Iowa’s rich tradition of conducting cutting-edge imaging research will soon be enhanced by the addition of a 7 Tesla scanner, which will be delivered in November and fully operational in May 2014.
This half-day symposium is for researchers from all colleges at The University of Iowa. The purpose of this event is to introduce investigators to the potential opportunities provided by high field imaging and to familiarize the audience with various kinds of imaging work that has been conducted within the University of Iowa community.
8:15 – 8:30 ICTS Novel Phenotyping Core Nancy Andreasen, MD, PhD
Clark Stanford, DDS, PhD
8:30 – 9:00 Structural Brain Imaging Peg Nopoulos, MD
9:00 – 9:30 Functional Brain Imaging John Spencer, PhD
9:30 – 10:00 Musculoskeletal Imaging Douglas Pedersen, PhD
10:00 – 10:30 Iowa 7T Scanner & Capabilities Vincent Magnotta, PhD
10:30 – 11:00 Coffee Break
11:00 – 12:00 High Field Imaging: Expanded Opportunities Kamil Ugurbil, PhD
12:00 – 12:45 Panel Discussion Ugurbil & Faculty Speakers
Prof. Kamil Ugurbil is part of the NIH Brain Research through Advancing Innovative Neurotechnologies (BRAIN) initiative, a Presidential focus aimed at revolutionizing our understanding of the human brain.
Urgubil holds BA and PhD degrees in physics and chemical physics, awarded in 1972 and 1976 from Columbia University, New York, New York. He received Honor ary Doctorates (Doctorate Honoris Causa) from University of Utrecht, Netherlands in 2005, and Maastricht University, Netherlands in 2010. After receiving a PhD, he joined AT&T Bell Laboratories, and subsequently returned to Columbia University in 1979 as a faculty member. In 1982, he moved to the University of Minnesota where his research effort in magnetic resonance (MR) led to the evolution of his laboratory into an interdepartmental and interdisciplinary research center, the Center for Magnetic Resonance Imaging (CMRR).

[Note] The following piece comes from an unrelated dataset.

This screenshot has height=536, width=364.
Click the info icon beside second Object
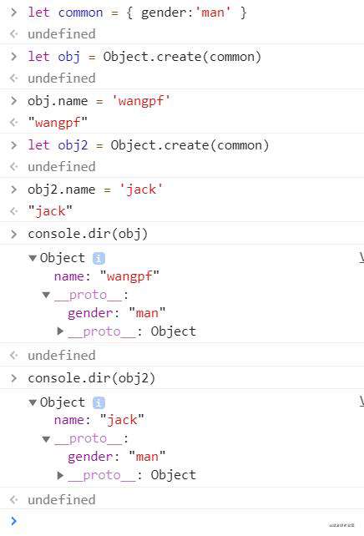(x=99, y=402)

Dr. Ugurbil currently holds the McKnight Presidential Endowed Chair Professorship in
Radiology, Neurosciences, and Medicine and is the Director of CMRR at the University of Minnesota. His research has focused on the development of biological magnetic resonance imaging and spectroscopy using ultrahigh magnetic fields (7 Tesla and higher), with particular emphasis on neuroimaging and brain function. One of the two studies that introduced functional imaging in the brain using magnetic resonance techniques (fMRI) were conducted in CMRR at the University of Minnesota in his laboratory. Since then, his work has primarily revolved around understanding the origins of the MR detected functional signals and utilizing this information to guide the development of MR methods to improve the spatial accuracy and resolution of the MR functional maps and investigation of functional and morphological connectivity. This seminal effort is complemented with fundamental studies on the physics of ultrahigh field imaging in the human body, and development of high frequency RF instrumentation.
Prof. Ugurbil’s contributions to neuroimaging and biomedical magnetic resonance were recognized with the Gold Medal from the International Society of Magnetic Resonance in Medicine (ISMRM) in 1996, election as a Fellow of ISMRM in 1997, and by the International Society of Magnetic Resonance (ISMAR) in 2009. He was inducted into the American Academy of Arts and Sciences and the Institute of Medicine, National Academies in 2005 and 2007, respectively.